Task to carry out:
Gather each row below that contains the string "Instruction", with case counting, and copy those rows out in full.

** Start Source records **

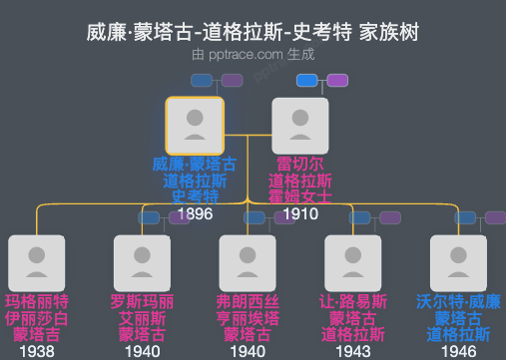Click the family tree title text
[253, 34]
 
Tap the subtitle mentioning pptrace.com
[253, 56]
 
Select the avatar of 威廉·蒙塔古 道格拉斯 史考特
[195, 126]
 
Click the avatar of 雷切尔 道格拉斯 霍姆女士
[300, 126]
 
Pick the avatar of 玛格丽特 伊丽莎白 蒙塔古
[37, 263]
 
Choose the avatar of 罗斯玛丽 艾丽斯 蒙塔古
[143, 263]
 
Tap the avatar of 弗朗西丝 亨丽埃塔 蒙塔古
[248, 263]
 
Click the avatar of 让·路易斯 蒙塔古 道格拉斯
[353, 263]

** End Source records **
** Start Source records **

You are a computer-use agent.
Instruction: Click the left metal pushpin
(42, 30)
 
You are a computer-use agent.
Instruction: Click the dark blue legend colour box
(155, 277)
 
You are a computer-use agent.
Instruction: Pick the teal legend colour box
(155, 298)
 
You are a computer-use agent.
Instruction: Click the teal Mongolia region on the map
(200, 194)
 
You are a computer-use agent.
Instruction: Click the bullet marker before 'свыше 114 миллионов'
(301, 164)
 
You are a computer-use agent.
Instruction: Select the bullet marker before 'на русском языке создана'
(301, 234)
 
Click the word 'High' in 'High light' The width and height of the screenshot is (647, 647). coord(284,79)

** End Source records **

Answer in full:
Instruction: Click the left metal pushpin
Instruction: Click the dark blue legend colour box
Instruction: Pick the teal legend colour box
Instruction: Click the teal Mongolia region on the map
Instruction: Click the bullet marker before 'свыше 114 миллионов'
Instruction: Select the bullet marker before 'на русском языке создана'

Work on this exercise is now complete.